*CONSEGNA SCRITTA A:*
Traduci in inglese questa frase del brano sulle rotte migratorie: «La riduzione dei flussi, infatti, non è coincisa con la riduzione della mortalità in mare.»
*CONSEGNA SCRITTA B:*
Prosegui il brano sulle rotte migratorie, riprendendo dopo l'ultima frase riportata.

*BRANO FORNITO:*
::::::

Resta inoltre praticata la rotta balcanica che da Serbia, Romania e Ungheria, via Croazia, punta poi all’Europa occidentale. Dati FRONTEX mostrano come la maggior parte degli attraversamenti illegali rilevati alla frontiera esterna dell'Ue siano stati registrati ai confini con la Serbia, area dove le reti criminali operanti nella regione hanno strutturato nuove alleanze transnazionali che oggi consentono la mobilità anche lungo nuove rotte in Albania, Montenegro, Bosnia ed Erzegovina e Croazia dove i trafficanti sono particolarmente attivi nei luoghi ad alta concentrazione di migranti irregolari, come centri di accoglienza e principali snodi di trasporto. UNHCR rileva che la diversificazione delle rotte del quadrante orientale comprende oggi anche la riapertura della rotta che arriva in Romania dalla Turchia via Mar Nero. Un canale d’accesso inutilizzato dal 2015 e che ad agosto e settembre 2017 ha visto giungere cinque imbarcazioni con un totale di 476 persone a bordo di nazionalità irachena e iraniana.

Alle persone che hanno raggiunto la Romania seguendo questa rotta - riporta UNHCR - se ne sommano altre 900 e più che hanno provato a intraprendere la traversata e sono state intercettate e tratte in salvo dalla Guardia Costiera Turca.


L’inasprimento dei controlli frontalieri ha reso i viaggi dei migranti ancora più pericolosi soprattutto perché si sono aperti percorsi alternativi meno visibili ma più rischiosi. La riduzione dei flussi, infatti, non è coincisa con la riduzione della mortalità in mare. Nei 2018, stando a dati dell’UNHCR, il tasso di mortalità tra coloro che partono dalla Libia è salito infatti a 1 decesso ogni 14 persone, rispetto a 1 decesso ogni 29 persone registrato nello stesso periodo del 2017. Il numero dei morti è tragicamente aumentato anche lungo la rotta occidentale che dal Marocco e Algeria porta verso la Spagna, con un decesso registrato ogni 27 persone nel 2018 a fronte di 1 ogni 52 persone registrato l'anno scorso.

::::::

*ESTRATTI DEI RECORD:*
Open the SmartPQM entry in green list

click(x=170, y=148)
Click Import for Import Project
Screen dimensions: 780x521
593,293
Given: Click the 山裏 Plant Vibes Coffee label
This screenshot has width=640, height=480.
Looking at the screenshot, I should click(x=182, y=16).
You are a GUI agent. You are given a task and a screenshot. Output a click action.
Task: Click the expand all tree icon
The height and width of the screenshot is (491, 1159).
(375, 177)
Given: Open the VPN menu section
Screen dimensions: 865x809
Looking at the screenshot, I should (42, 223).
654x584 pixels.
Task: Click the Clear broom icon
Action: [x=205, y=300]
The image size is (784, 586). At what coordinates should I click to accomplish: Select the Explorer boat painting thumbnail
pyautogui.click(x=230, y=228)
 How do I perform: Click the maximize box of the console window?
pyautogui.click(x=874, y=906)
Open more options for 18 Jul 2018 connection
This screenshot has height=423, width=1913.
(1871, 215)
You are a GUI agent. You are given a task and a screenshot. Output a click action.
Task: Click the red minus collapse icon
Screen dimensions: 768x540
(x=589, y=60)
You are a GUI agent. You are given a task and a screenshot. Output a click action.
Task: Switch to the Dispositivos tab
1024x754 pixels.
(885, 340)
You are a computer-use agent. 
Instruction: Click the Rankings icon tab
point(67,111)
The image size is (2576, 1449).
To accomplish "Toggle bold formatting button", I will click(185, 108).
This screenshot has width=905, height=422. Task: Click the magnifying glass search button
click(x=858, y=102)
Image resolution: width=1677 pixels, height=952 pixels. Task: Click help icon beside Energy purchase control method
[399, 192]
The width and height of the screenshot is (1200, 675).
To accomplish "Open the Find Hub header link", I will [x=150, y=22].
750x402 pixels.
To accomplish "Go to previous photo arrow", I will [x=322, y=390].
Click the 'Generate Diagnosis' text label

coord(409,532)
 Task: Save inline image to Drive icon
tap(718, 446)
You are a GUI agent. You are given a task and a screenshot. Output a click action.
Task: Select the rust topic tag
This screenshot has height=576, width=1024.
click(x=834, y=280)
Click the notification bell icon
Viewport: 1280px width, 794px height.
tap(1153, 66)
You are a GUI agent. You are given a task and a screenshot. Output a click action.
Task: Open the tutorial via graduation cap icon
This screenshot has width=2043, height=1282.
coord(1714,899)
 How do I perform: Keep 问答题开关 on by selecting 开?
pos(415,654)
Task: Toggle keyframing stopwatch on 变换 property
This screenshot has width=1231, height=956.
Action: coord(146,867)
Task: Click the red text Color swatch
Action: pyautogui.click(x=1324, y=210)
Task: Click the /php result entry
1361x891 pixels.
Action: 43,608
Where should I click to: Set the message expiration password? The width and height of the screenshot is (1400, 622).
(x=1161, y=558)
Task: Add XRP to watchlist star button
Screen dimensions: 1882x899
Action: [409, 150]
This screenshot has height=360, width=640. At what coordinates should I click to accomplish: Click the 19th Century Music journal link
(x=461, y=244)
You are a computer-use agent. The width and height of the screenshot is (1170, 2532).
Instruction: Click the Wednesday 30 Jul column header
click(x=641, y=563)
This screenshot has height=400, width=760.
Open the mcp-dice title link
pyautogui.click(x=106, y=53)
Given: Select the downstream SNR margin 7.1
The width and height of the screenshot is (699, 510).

::::::

*RISPOSTA ATTESA A:*
The reduction in flows, in fact, did not coincide with a reduction in mortality at sea.

*RISPOSTA ATTESA B:*
Eppure queste statistiche restituiscono solo in parte il vissuto traumatico che caratterizza la mobilità degli migranti giunti in Europa attraverso rotte insicure. Secondo lo European Migrant Smuggling Centre (EMSC) nonostante la significativa diminuzione del numero di migranti irregolari in arrivo in Europa, la mobilità irregolare dei migranti verso l’Europa resta un’attività potenzialmente sovrapponibile alla tratta, perché, frequentemente, la necessità di estinguere il debito contratto per raggiungere l’Europa impone ai minori l’accettazione dello sfruttamento lavorativo o sessuale. Secondo l’ultimo rapporto SOCTA di EUROPOL, i gruppi criminali coinvolti nella tratta di esseri umani spesso trasferiscono le vittime sfruttando le stesse rotte migratorie utilizzate per lo smuggling. Analogamente, alcune indagini di polizia condotte negli Stati membri hanno dimostrato che i trafficanti cooptano in maniera crescente migranti irregolari e richiedenti asilo nell’Ue allo scopo di sfruttamento. Forme estreme di violenza, abusi di tipo fisico, psicologico e sessuale, e sfruttamento prima e dopo l’arrivo sul territorio dell'Ue rappresentano nei fatti una costante della mobilità minorile irregolare verso l’Europa.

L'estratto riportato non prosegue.